Nick Train's UK equity fund could run into trouble if outflows persist due to some of the less liquid holdings in the portfolio, according to ratings agency Square Mile.
Investors withdrew £374m from the Lindsell Train UK Equity fund in September, and John Monaghan, a senior analyst at Square Mile Research, said issues might arise if this trend continued.
Mr Train's funds are known for having large stakes in FTSE 100 companies such as Unilever, Diageo and Relx, in which huge volumes of shares are bought and sold daily.
This means the manager should be able to sell shares quickly if necessary. But according to Mr Monaghan, Mr Train is reluctant to do this, as any major sell-off would increase the fund's relative exposure to its less liquid stocks.
Instead he would be inclined to raise cash by selling shares in all fund holdings on a proportional basis, the analyst said. That would mean attempting to sell down less liquid holdings, some of which count Mr Train as the largest shareholder, as well as larger stocks.
Concerns like these mean Square Mile has downgrading its rating of the fund from AAA to A, the lowest rating at which a fund can still be regarded as a buy.

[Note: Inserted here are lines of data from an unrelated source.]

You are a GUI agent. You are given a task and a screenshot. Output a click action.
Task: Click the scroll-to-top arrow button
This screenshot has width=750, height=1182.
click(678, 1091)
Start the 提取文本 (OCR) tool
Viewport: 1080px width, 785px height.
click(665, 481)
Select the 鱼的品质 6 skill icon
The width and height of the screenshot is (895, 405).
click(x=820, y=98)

"Given the current liquidity levels within the underlying stocks held, we believe there could be significant issues should the fund experience a prolonged period of and/or a sizeable level of redemptions," the ratings agency said.
Mr Train suggested recent outflows could be connected to a wider "nervousness" about the UK equity market rather than specific concerns about his fund.
Less liquid holdings in Mr Train's fund include Celtic Football Club, Manchester United Football Club and pub company Young & Co's Brewery. Young's has a market cap of over £700m but is listed on the Alternative Investment Market, where trading volumes are thinner.
Lindsell Train is the largest institutional holder of Celtic and Young's stock, and the second largest institutional holder of Manchester United's stock, according to S&P Capital IQ data.
Square Mile's Mr Monaghan said he remains confident in the fund manager’s ability over the long term, but that the present shift away from growth stocks and into value stocks in the market was likely to mean a period of underperformance, and a potential liquidity issue in the short and medium term.
The Lindsell Train UK Equity fund has lost 3 per cent in the past three months to November 26, according to data from FE Analytics, compared with a gain of 5 per cent for the average fund in the IA UK All Companies sector in the same time period.
Over the past five years the fund has returned 78 per cent, compared with 36 per cent for the sector average.
In his most recent update to investors, Mr Train said: "As confidence increases that the UK will avoid a no-deal Brexit the so-called 'defensive' companies that make up a significant part of your portfolio become less highly valued by investors and their share prices have fallen."